More threads by Joseph

Long story short, I'm 30 she's 19. I like her very much and I can say that I love her.
The problem is that there is something that withholds me.. Once she told me that she could not be with a 30 yrs old guy.
I know she likes me but I can't feel her passion, I don't think she has feelings for me, she just likes me as a friend.

I dunno what to do.. I am not sure that a relationship between us is even possible.. I also feel that the difference is too big.. she is a kid, compared to me.
There is a conflict between the mind and the heart.

How should I deal with this?
 

Yuray

Member
As difficult as it is, you walk away remaining friends if possible, but unless there are common interests to share, friendship may not be possible. You have a good grasp of the situation, your feelings, her feelings, and it seems you are both honest and mature enough to understand whats going on.

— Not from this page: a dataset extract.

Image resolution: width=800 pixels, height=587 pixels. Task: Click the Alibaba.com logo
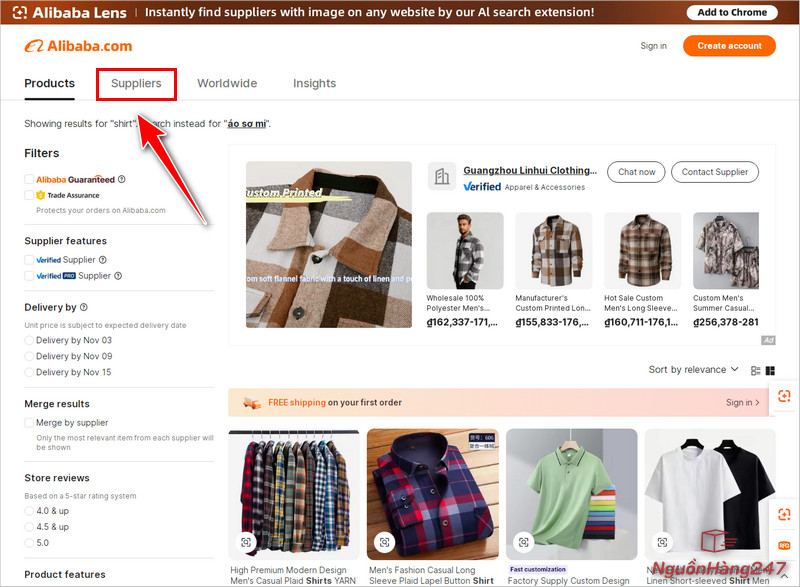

Yes, she is a kid just out of school compared to you. I think you know what has to be done, and using us as a sounding board to verify what you already knew was a good choice.
 
What does the fact that I love this girl say about me?

I am asking because I am using everything that happens to me as a personal development tool. I want to know myself better and better each day.
 

David Baxter PhD

Late Founder
That you love her but at the same time recognize inherent difficulties in the relationship should it continue. Nothing more, really. Head and heart in competition.
 
I am much more attracted by young (~20 yrs), sporty girls, than by women my age.. I am thinking that I might have some emotional issues.. When I was ~20 I had no girlfriend and maybe on an unconscious level I want to compensate..
 

David Baxter PhD

Late Founder
Or maybe you just relate better to women younger than you. There's no need to pathologize your feelings or behavior. Perhaps you find women your age too serious or goal-directed and younger women seem more carefree. Could be any number of reasons but the vast majority don't mean there's anything wrong with you.

The issue now is that at age 19 a 10 year difference is huge and that's what you're realizing. It's less the number of years and more the age-and-stage that she is in currently that has you worried, because you know in the next few years she is going to change a lot.
 
I relate really bad to emotionally "young" women but for some reason I seem to attract them.. This girl is only 19 but I had a 2.5 yrs relationship with a 33 yrs old woman and her emotional maturity is really low.. I had a few dates with another woman, 34 yrs old, and she is also extremely immature.. so.. in my opinion there is no difference between these girls, age is not that important. Unfortunately, I know very few people who have a decent emotional growth level..

Anyways, I have to work on myself... Today I had to pick up this 19 yrs old girl from school and there were many girls. I suggested that it would be nice if she would introduce me to her colleges. She said "no", she said that I am too old for them. Well.. first of all, I did not want to met them to jump into some sort of relationship, I just like to meet new people.. and I believe that I am the one who should decide if they are too young for me or not... Anyways.. I am kinda mad and sad to see that she did not trust me to introduce me to her colleagues. There were other moments too when we met with her friends and trainer (she is into sports) and she did not introduce me. I usually do not care about this kind of things but for some reason now I do care.. I felt that she did no respect/trust me by not introducing me.

As you can see.. I do have issues, it is not pathology but they are there.. :)

Thanks a lot for your responses, they help me a lot.
 

Dragonfly

Global Moderator & Practitioner
Member
Anyways.. I am kinda mad and sad to see that she did not trust me to introduce me to her colleagues. There were other moments too when we met with her friends and trainer (she is into sports) and she did not introduce me. I usually do not care about this kind of things but for some reason now I do care.. I felt that she did no respect/trust me by not introducing me.

Joseph - if you can, put the absolute ages / numbers in a box and put them aside for a moment. I would encourage you to contemplate your comments above. These strike me as important data points for you - both about this specific relationship and about you and relationships in general. And note that not once did you mention "age".